The logistics and sourcing of bottles is not easy. We don't go to a warehouse to buy kilos of glass. We source each bottle from different locations and we want to offer a high quality artisan product that is mass produced in order to keep the price as accessible as possible. For this reason we have a large space in the workshop where we store a large range of bottles.

Each product we make has its own story. What excites us is the possibility of the products we design to create an emotional link with the end user which encourages them to hold onto it for a long period of time.

Rather than buying it then throwing it away, the client values the product and understands that the product is hand made with love and tells its own story.

What tools or processes do you use frequently in the running of Lucirmás that you feel you couldn’t live without? [19:37]

In having the workshop in a mixed space with the studio, our design process is very hands-on. Our process is based a lot more in the practical making and experimenting with materials and processes than it is by working through ideas on paper.

So you launched Lucirmás in 2006...? [20:42]

[Lucia explains how the project started very organically and step by step over time. Initially she worked on her project in parallel with other work, she rented other workspaces and equipment until the moment that she decided to take the leap to work on it full time.]

It wasn't until roughly 6 years ago that Lucirmás became a full time project. With the growth we've managed to start collaborations with other designers and artisans to get to where we are today.

You've achieved a lot in the last 6 years then... [22:30]

It comes down to a lot of persistence, of believing in the project, in asking lots of questions and of evolving not just professionally but personally, because I see that those two paths go together. 

There are moments of lots of effort and other moments when you are able to enjoy it, but I think that's the path of many entrepreneurs.

Now in Spain there are a lot of people who are starting their own projects, maybe due to the crisis and the high rate of unemployment. The crisis has created many interesting projects and many people have been brave enough to try something new and give it their all.

For the budding social entrepreneurs who are listening, what advice would you give to someone who is thinking of starting their own business and what are the first steps they should take? [24:00]

I think it's important that they have a clear idea and plan of what they want to do. From there, look at the different ways of doing it and the steps you need to take. [Lucia relates to her own experience when she had nothing and thought, 'I can't do this as I don't have a workshop, money to invest in tools etc.]

At the start you need to test the idea and see whether you really see yourself doing something over time. Not important to not only see if your business is viable, but to understand all the different elements of the business model that are required to make your business work. [Lucia explains this in further detail.]

On many occasions, artisans are very involved in the making of their creations perhaps without understanding the steps required to make that viable. [Lucia talks about the necessity to promote your work for the people to know that you exist.]
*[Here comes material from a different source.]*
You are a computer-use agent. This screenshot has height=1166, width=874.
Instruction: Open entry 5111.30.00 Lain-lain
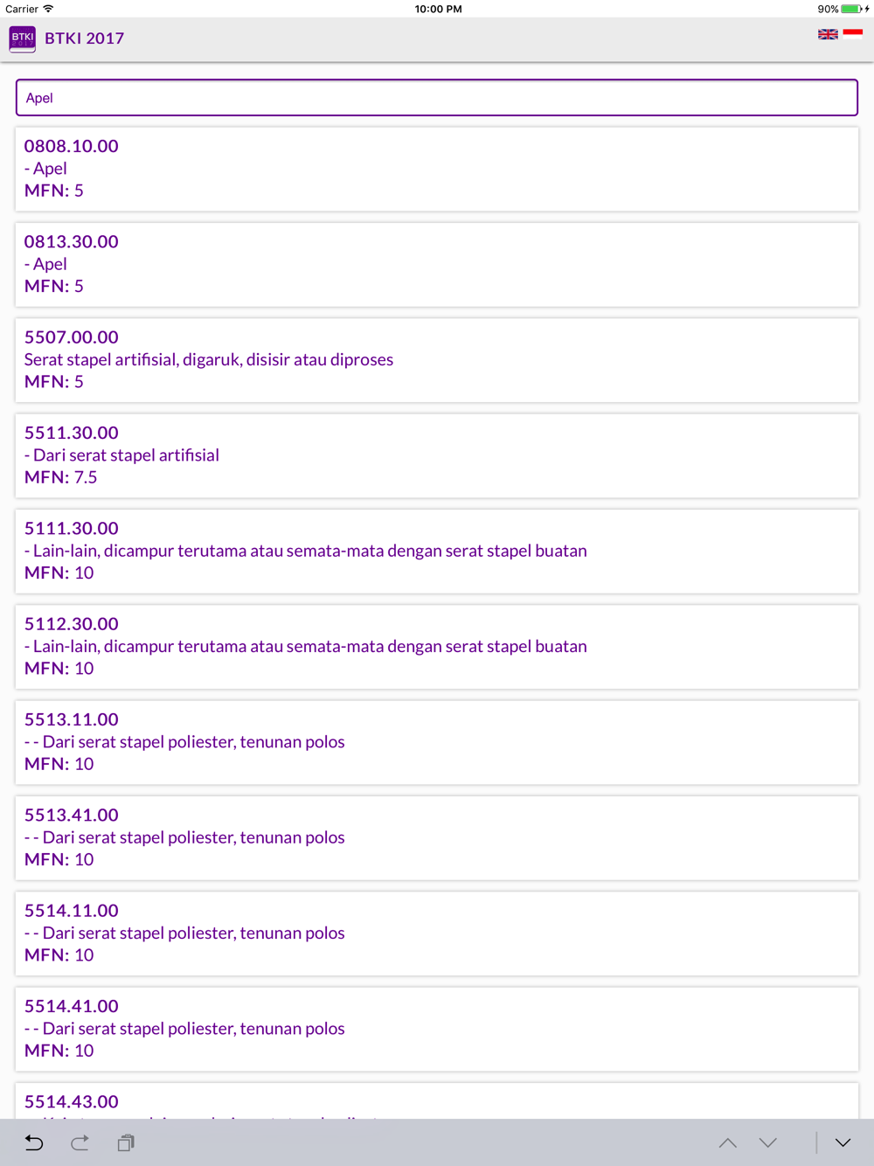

To finish off, could you please share a few books that have inspired you? [26:58]

[Lucia discusses the three books listed below in detail.]

The book 'Failed It!' is very easy to read and he says, 'Try to find imperfection instead of finding perfection.'

Designers in many ways try their best to be perfect but sometimes perfection doesn't excite you.

Erik Kessels talks about how imperfection inspires and surprises more than something that is perfect.

Things (and objects) need to excite you. Nature is perfect, but within it there are many imperfections which are beautiful.